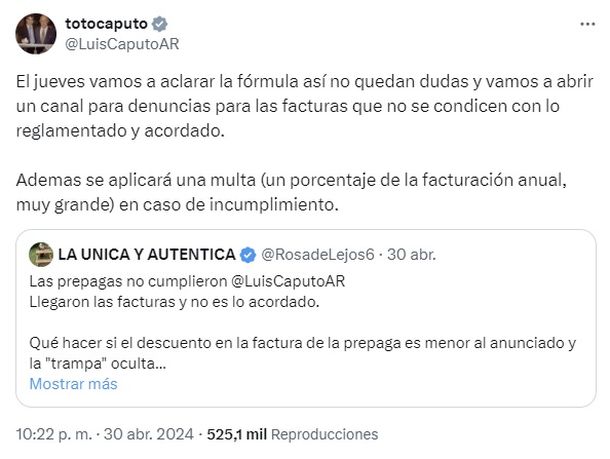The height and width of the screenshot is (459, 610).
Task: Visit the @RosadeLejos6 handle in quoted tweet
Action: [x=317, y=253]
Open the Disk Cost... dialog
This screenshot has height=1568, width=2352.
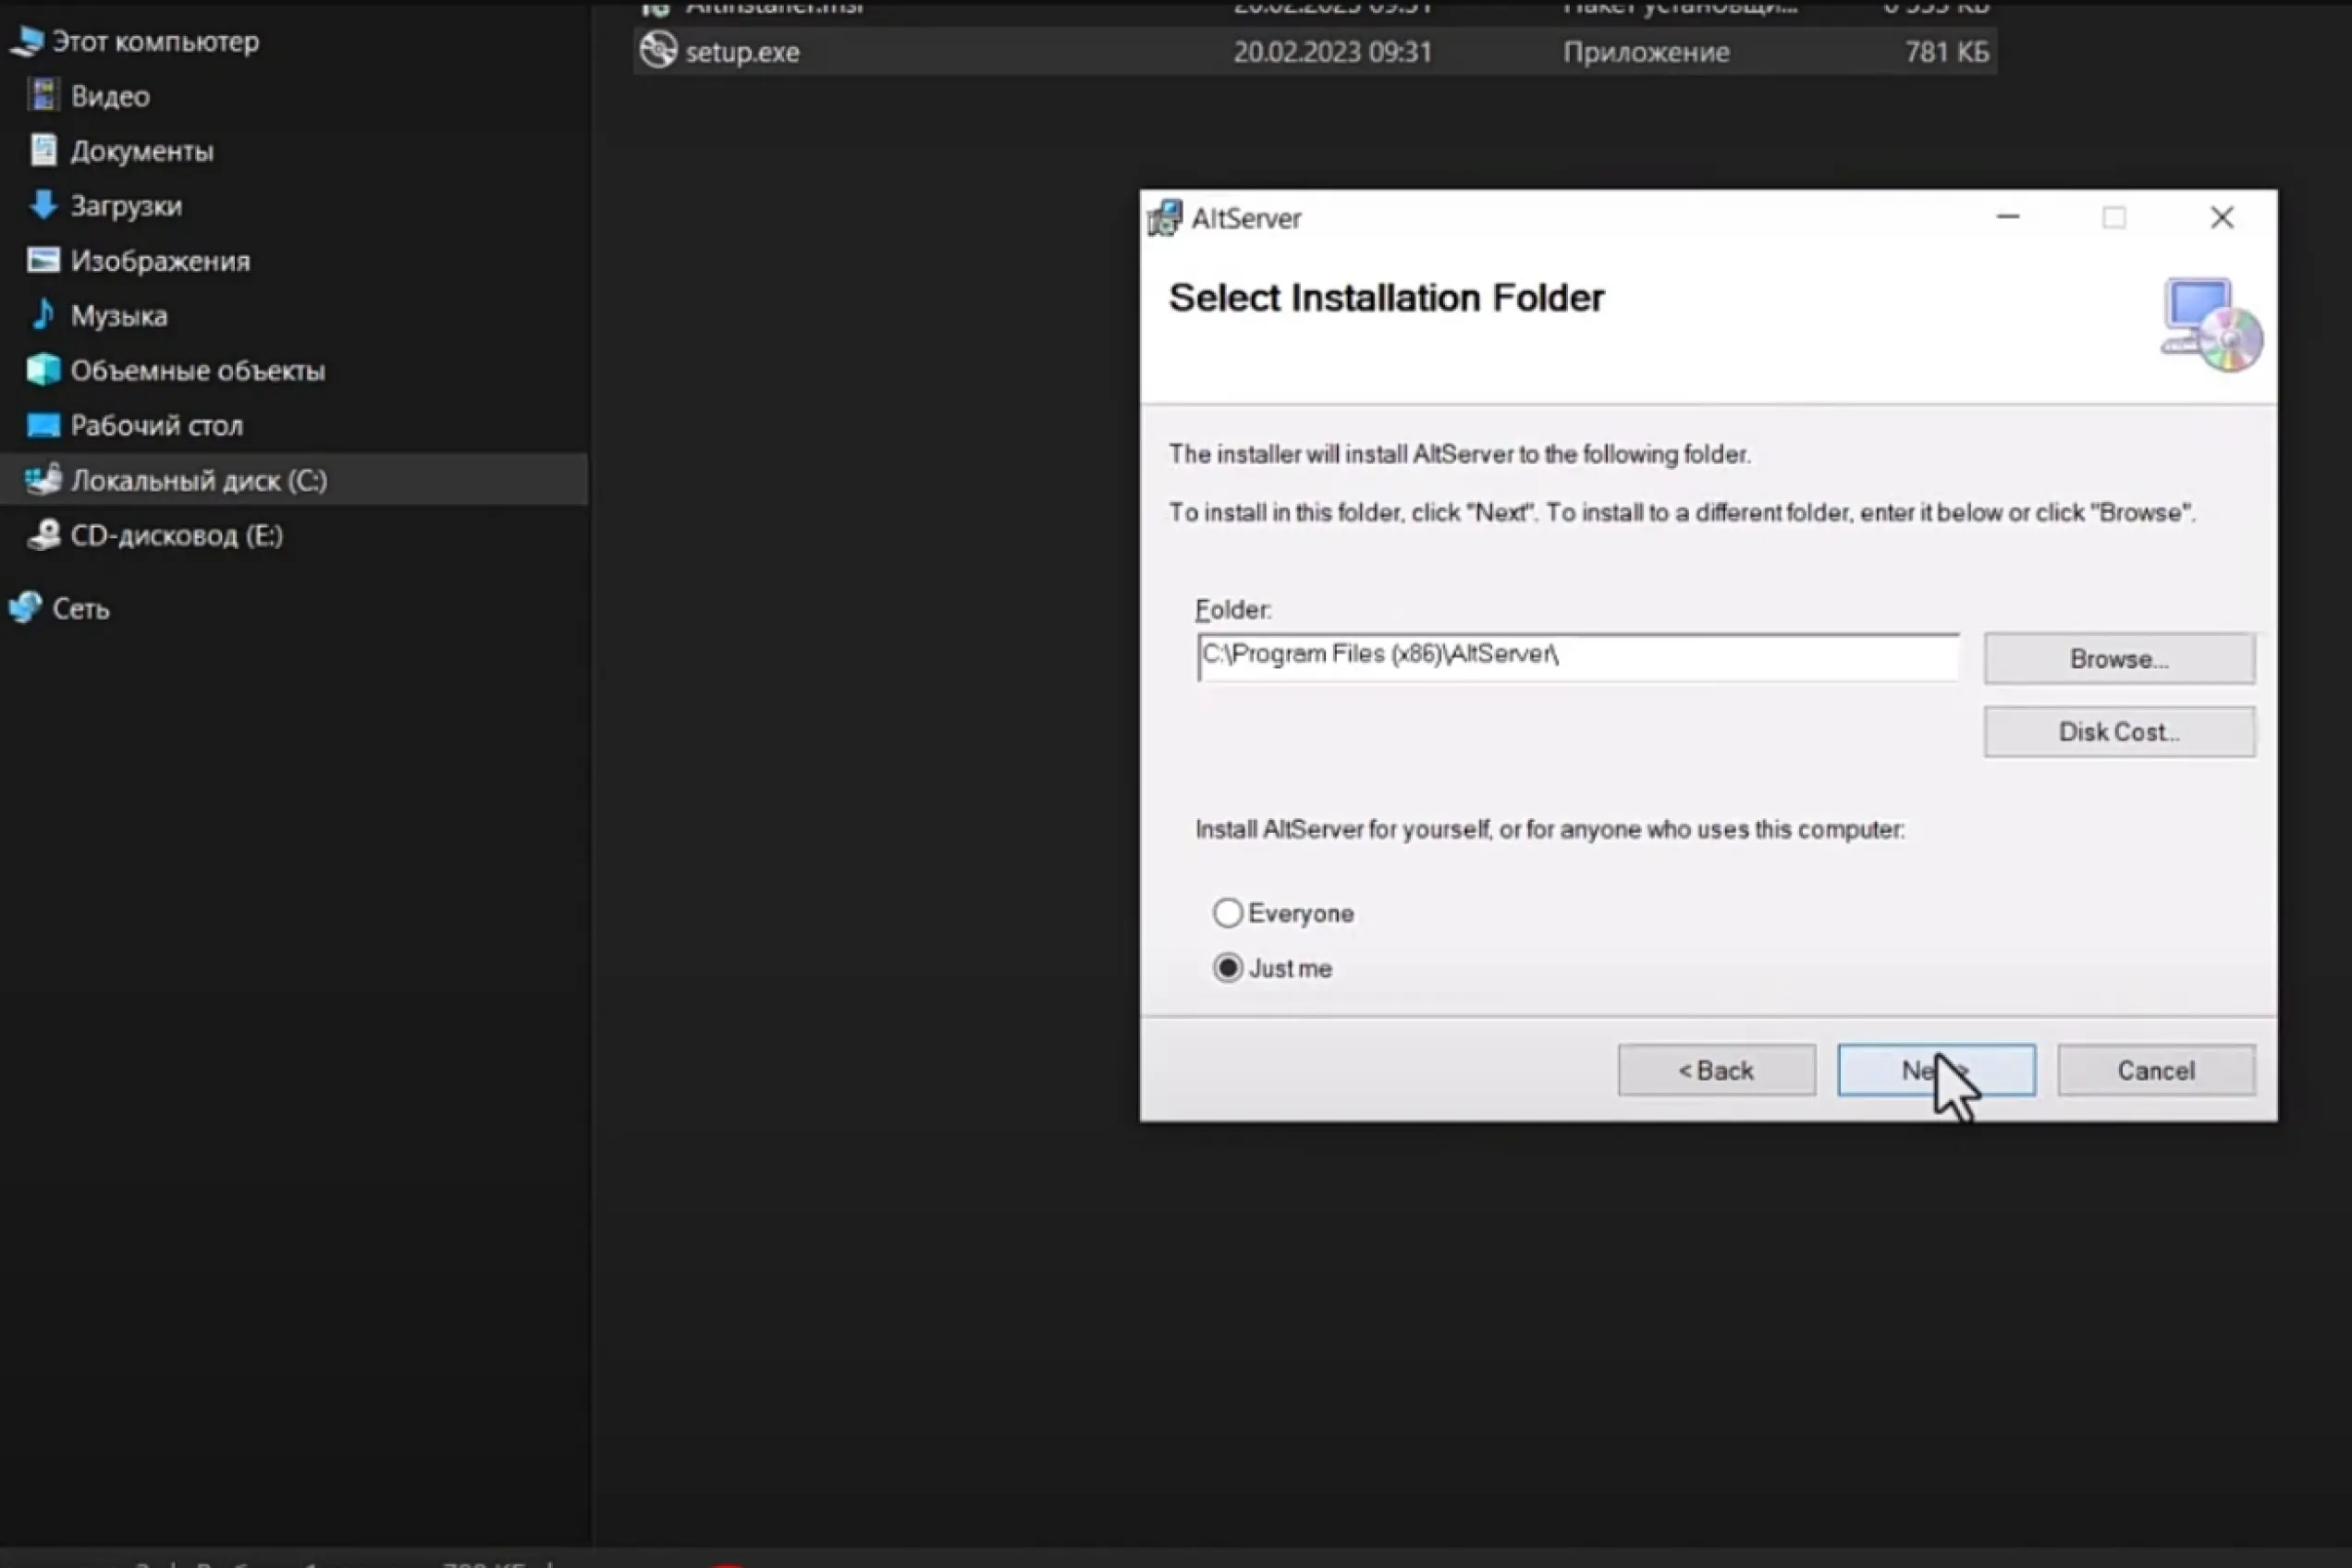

== Goal ==
Reproduce all of the material above verbatim, omitting the pictures.

== Answer for this exercise ==
The height and width of the screenshot is (459, 610).
Task: Visit the @RosadeLejos6 handle in quoted tweet
Action: [x=317, y=253]
Open the Disk Cost... dialog
This screenshot has height=1568, width=2352.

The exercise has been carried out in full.